Ethereum Costs and Compatibility of the Protocol

We want here to understand which is the best way to proceed with the aggregated table produced by the Aggregator.

The reference scenario is the one where the aggregated table is onchain and is accessible by a smart contract. In particular, it is possible for the smart to query the table during executions and making decision based on the query (which, in our setting, corresponds to giving out rewards based on the aggregated metrics in the table).

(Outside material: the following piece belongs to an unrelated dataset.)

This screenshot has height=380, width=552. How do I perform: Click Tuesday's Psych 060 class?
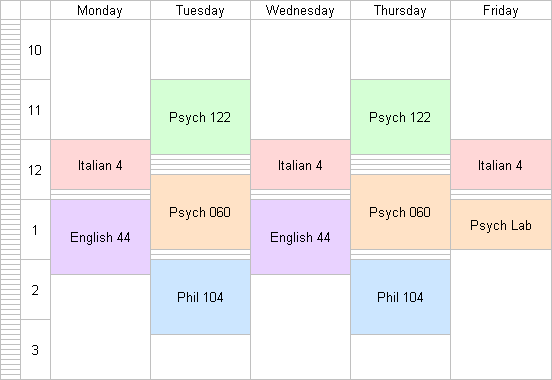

Moreover, we assume that a table is created from scratch during the very first round of the Storage Metrics DAO protocol and for the following rounds it is updated according to the new metrics values coming from the auditors. This means that in our analysis we need to split the cost into two different processes

  • Table Onchain Creation
  • Table Onchain Update

Before getting into the details of each option that we are considering, we report here a brief recap of Ethereum gas costs.

Gas Costs

  • 21000 units: transaction cost
  • 68 units: cost for each byte in the transaction
  • 20000 units: cost for changing a 32 bytes (ETH unit) zero value to non-zero
  • 5000 units: cost for changing a 32 bytes non-zero value to a different non-zero value
  • 10000 units bonus: gas credit for changing a 32 bytes non-zero value to zero

Table Onchain Creation

Option 1: One table for each metric

We have:

  • 3 different table (one per metric)
  • 2 columns per each table ([SP_ID; Metric_Value])
  • 200 rows per table
  • Each Metric_Value entry in the table is 1 byte
  • Each SP_ID entry in the table is 3 bytes

This leads to a total of 2400 bytes

  • 3* 3* 200 = 1800 bytes in total for SP_ID entries
  • 3*200 = 600 bytes in total for Metric_Value entries

It means that the total cost would be

21000 + 68 * 2400 + 2400*20000/32 ~1.68M gas units, which corresponds to ~170 $

We can improve on the above by using 3 different tables but having SP_ID in only one of the 3. This would lead to

  • 3 different tables (one per metric)
  • 1 table of 2 columns [SP_ID; Metric_Value]
  • 2 tables of 1 column each [Metric_Value]
  • 200 rows per table
  • Each Metric_Value entry in the table is 1 byte
  • Each SP_ID entry in the table is 3 bytes

This leads to a total of 1200 bytes

  • 3 * 200 = 600 bytes in total for SP_ID entries
  • 3 * 200 = 600 bytes in total for Metric_Value entries

It means that the total cost would be

21000 + 68 * 1200 + 1200*20000/32 ~ 850k gas units, which corresponds to ~85 $

Option 2: A Unique Table with Metrics + an Indexing Table for Navigation

A second option would be to have a unique table of the form

[SP_ID, Metric1_Value, Metric2_Value, Metric3_Value]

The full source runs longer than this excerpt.